Trustworthiness of Laser-Induced Breakdown Spectroscopy Predictions via Simulation-based Synthetic Data Augmentation and Multitask Learning
Date:
Laser-induced breakdown spectroscopy is a technique able to perform fast measurements in ambient air without any limitation on the targeted elements. It consists in focusing a laser beam on the surface of a sample in order to form a plasma and in analyzing the radiation emanating from its cooling. It is a versatile procedure used in various scenarios, such as nuclear decommissioning or fundamental physics experiments, for qualitative and quantitative spectral analyses. For the latter, the objective is usually to build a model relating experimental spectra to the concentration of the species of interest. This is based on the availability of a calibration set of known samples and can be done through a variety of supervised techniques. However, in the most straightforward implementation, models do not estimate to which extent an unknown sample is well represented by the calibration set. Hence, we do not know, in general, how reliable the prediction is.
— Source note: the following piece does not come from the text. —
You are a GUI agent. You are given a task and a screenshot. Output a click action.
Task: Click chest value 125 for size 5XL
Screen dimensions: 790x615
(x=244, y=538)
For this purpose, we build robust calibration models using deep convolutional multitask learning architectures to predict the concentration of the analyte, alongside additional spectral information as auxiliary outputs. Due to the experimental lack of training samples, we introduce a simulation-based data augmentation process to synthesize an arbitrary number of spectra for training, statistically representative of the experimental data. The secondary predictions are finally used to validate the model’s trustworthiness by taking advantage of the mutual dependencies of the parameters of the multitask neural networks: a statistical analysis of the outputs can be directly performed through a comparison with ground truth quantities. Such an end-to-end pipeline has a good ability in detecting anomalies and out-of-distribution samples without the need for a separate elemental analysis. Results on different types of materials, such as cement samples and alloys, show an improvement in the robustness (seen as homoscedasticity) and the trueness of the predictions, especially in the presence of noise and strong spectral interference in the spectra.